# Probability that the equation so formed will have real roots

Three dice named A,B,C are thrown and the numbers shown on them are put for $a,b,c$ respectively in the quadratic equation $ax^2+bx+c=0$.What is the probability that the equation so formed will have real roots?

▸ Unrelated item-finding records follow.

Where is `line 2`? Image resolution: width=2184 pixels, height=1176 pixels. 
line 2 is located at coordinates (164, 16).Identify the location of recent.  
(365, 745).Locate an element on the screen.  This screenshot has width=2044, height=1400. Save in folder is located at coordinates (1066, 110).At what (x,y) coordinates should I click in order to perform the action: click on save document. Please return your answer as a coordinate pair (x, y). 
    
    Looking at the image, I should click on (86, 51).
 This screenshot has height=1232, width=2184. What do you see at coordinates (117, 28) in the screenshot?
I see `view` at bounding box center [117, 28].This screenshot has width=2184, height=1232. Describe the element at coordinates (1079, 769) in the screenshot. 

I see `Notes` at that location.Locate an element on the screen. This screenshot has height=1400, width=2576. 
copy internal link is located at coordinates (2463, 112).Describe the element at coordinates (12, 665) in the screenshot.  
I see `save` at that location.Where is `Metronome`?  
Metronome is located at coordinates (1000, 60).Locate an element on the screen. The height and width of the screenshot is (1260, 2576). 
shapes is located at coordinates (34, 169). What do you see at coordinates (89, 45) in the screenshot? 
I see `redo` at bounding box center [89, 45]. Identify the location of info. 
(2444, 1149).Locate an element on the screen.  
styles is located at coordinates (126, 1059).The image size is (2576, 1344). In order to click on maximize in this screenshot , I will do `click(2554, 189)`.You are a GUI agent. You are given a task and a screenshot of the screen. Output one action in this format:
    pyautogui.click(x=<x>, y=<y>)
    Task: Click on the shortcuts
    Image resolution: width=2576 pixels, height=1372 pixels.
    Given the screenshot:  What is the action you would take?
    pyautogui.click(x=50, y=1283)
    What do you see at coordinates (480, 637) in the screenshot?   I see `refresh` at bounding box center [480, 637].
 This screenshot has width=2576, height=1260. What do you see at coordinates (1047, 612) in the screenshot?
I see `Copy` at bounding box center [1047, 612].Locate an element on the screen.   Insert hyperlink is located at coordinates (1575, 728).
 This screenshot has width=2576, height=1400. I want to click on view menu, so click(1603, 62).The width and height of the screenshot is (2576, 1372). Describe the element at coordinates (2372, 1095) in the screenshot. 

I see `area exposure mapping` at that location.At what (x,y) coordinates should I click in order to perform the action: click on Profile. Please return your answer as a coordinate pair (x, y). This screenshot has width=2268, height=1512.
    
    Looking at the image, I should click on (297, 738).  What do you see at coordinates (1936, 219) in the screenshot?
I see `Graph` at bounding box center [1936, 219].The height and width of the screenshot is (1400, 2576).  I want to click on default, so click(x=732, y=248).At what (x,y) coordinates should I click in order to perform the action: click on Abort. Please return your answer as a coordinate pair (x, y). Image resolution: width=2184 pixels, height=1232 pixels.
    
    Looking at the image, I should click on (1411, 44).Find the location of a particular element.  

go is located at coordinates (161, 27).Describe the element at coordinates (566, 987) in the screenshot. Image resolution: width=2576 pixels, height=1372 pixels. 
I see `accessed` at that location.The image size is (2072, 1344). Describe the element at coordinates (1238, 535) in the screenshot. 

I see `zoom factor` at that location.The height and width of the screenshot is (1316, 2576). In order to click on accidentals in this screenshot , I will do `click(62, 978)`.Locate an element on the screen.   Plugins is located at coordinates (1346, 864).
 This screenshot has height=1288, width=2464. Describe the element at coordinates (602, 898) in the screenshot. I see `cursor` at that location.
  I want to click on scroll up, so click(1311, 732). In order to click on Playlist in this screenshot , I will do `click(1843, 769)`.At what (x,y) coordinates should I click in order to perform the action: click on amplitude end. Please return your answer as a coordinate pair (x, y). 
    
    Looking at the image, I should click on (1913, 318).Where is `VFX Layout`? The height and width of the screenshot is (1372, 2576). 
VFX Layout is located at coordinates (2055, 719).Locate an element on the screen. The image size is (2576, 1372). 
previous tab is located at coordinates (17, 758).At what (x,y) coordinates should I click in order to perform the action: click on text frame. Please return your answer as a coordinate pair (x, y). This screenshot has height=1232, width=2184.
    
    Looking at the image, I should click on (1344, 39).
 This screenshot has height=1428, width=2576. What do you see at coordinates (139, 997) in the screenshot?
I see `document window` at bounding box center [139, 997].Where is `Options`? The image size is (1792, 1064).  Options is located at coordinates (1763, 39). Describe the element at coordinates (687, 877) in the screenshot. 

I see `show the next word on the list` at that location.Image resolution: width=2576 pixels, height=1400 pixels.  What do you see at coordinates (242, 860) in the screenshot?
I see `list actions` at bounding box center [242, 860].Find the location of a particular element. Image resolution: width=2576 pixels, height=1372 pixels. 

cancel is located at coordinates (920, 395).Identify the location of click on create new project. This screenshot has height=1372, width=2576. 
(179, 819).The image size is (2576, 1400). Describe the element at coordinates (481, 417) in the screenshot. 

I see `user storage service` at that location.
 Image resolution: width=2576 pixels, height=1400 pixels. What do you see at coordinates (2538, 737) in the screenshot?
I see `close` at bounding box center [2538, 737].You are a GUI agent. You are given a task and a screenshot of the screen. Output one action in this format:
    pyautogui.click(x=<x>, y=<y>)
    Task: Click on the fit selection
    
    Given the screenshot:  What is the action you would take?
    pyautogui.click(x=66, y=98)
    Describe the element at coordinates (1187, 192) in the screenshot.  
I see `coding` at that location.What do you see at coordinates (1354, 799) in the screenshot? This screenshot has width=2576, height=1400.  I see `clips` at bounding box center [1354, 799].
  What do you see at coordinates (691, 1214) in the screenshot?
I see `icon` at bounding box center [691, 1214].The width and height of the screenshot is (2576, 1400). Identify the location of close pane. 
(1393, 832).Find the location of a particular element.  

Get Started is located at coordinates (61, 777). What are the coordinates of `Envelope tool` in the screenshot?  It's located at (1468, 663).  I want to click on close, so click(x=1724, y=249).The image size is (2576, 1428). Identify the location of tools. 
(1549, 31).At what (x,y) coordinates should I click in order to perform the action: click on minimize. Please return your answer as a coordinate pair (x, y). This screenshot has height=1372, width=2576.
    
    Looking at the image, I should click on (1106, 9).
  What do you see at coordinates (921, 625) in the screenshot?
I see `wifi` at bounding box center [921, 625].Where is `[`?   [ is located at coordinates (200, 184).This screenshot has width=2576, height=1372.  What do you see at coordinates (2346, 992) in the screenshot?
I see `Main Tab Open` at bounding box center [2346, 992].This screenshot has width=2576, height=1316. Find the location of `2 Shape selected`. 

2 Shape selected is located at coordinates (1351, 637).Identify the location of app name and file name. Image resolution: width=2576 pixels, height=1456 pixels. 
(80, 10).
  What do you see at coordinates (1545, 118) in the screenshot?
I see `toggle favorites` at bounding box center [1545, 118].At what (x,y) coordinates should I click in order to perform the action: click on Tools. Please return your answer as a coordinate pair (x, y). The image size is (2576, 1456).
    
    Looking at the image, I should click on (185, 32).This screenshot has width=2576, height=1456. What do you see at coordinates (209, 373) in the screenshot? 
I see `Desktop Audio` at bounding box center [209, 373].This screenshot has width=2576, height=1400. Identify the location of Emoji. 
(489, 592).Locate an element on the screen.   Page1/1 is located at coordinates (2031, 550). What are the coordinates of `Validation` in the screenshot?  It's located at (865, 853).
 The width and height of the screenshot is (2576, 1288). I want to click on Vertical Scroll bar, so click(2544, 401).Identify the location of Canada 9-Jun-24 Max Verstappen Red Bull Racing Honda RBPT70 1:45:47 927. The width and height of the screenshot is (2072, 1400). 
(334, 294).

Since the roots are real.Therefore,$b^2\geq 4ac$

When $b=2$,then $a=1,c=1$;When $b=3$,then $a=2,c=1$;When $b=3$,then $a=1,c=1$
When $b=3$,then $a=1,c=2$;When $b=4$,then $a=2,c=2$;When $b=4$,then $a=1,c=4$
When $b=4$,then $a=4,c=1$;When $b=4$,then $a=1,c=3$;When $b=4$,then $a=3,c=1$
When $b=4$,then $a=1,c=2$;When $b=4$,then $a=2,c=1$;When $b=4$,then $a=1,c=1$
When $b=5$,then $a=2,c=3$;When $b=5$,then $a=3,c=2$;When $b=5$,then $a=5,c=1$
When $b=5$,then $a=1,c=5$;When $b=5$,then $a=2,c=2$;When $b=5$,then $a=3,c=1$
When $b=5$,then $a=1,c=3$;When $b=5$,then $a=2,c=1$;When $b=5$,then $a=1,c=2$
When $b=5$,then $a=1,c=1$;When $b=6$,then $a=3,c=3$;When $b=6$,then $a=2,c=4$
When $b=6$,then $a=4,c=2$;When $b=6$,then $a=2,c=3$;When $b=6$,then $a=3,c=2$
When $b=6$,then $a=5,c=1$;When $b=6$,then $a=1,c=5$;When $b=6$,then $a=2,c=2$
When $b=6$,then $a=3,c=1$;When $b=6$,then $a=1,c=3$;When $b=6$,then $a=2,c=1$
When $b=6$,then $a=1,c=2$;When $b=6$,then $a=1,c=1$

I have counted 35 cases and my probability is $\frac{35}{216}$,but in the book $\frac{43}{216}$ is the answer.

Which 8 cases i have left,i checked but could not find.Please help me.

#### Solutions Collecting From Web of "Probability that the equation so formed will have real roots"

You seem to be missing the cases when $b= 5, 6$ and $a, c = 1$ and $c, a = 4, 6$.

It helps to have a partially-filled in multiplication table handy:

\begin{array}{c|cccccc}
& 1 & 2 & 3 & 4 & 5 & 6 \\ \hline
1 & 1 & 2 & 3 & 4 & 5 & 6 \\
2 & 2 & 4 & 6 & 8 & & \\
3 & 3 & 6 & 9 & & & \\
4 & 4 & 8 & & & & \\
5 & 5 & & & & & \\
6 & 6 & & & & & \\
\end{array}

Then we can simply read off the pairs of numbers $(a,c)$ that satisfy
$ac \leq \frac14 b^2$ for each value of $b$:

\begin{align}
ac \leq \left\lfloor\tfrac14(2^2)\right\rfloor = 1:\qquad & (1,1) \\
ac \leq \left\lfloor\tfrac14(3^2)\right\rfloor = 2:\qquad & (1,1),(1,2),(2,1) \\
ac \leq \left\lfloor\tfrac14(4^2)\right\rfloor = 4:\qquad &
(1,1),(1,2),(1,3),(1,4),(2,1),(2,2),(3,1),(4,1) \\
ac \leq \left\lfloor\tfrac14(5^2)\right\rfloor = 6:\qquad &
(1,1),(1,2),(1,3),(1,4),(1,5),(1,6),
(2,1),(2,2),(2,3), \\
& (3,1),(3,2), (4,1),(5,1),(6,1) \\
ac \leq \left\lfloor\tfrac14(6^2)\right\rfloor = 9:\qquad &
(1,1),(1,2),(1,3),(1,4),(1,5),(1,6),
(2,1),(2,2),(2,3),(2,4) \\
& (3,1),(3,2),(3,3), (4,1),(4,2), (5,1),(6,1) \\
\end{align}

As you can see, there are $14$ pairs for $b=5$ and $17$ pairs for $b=6$,
but you have listed only $10$ rolls with $b=5$ and only $13$ with $b=6$.
That accounts for your eight missing rolls.
If you compare the lists you can discover which rolls you missed.

In the following $5$ cases equality holds:

$$\begin{matrix} A B C\\ 1 2 1\\ 1 4 4\\ 2 4 2\\ 3 6 3\\ 4 4 1\\ \end{matrix}$$

In $43$ cases the inequality holds. $43-5=38$, so you missed $3$ cases.

Ooops: I can see that Paul Sinclair has found the missing cases.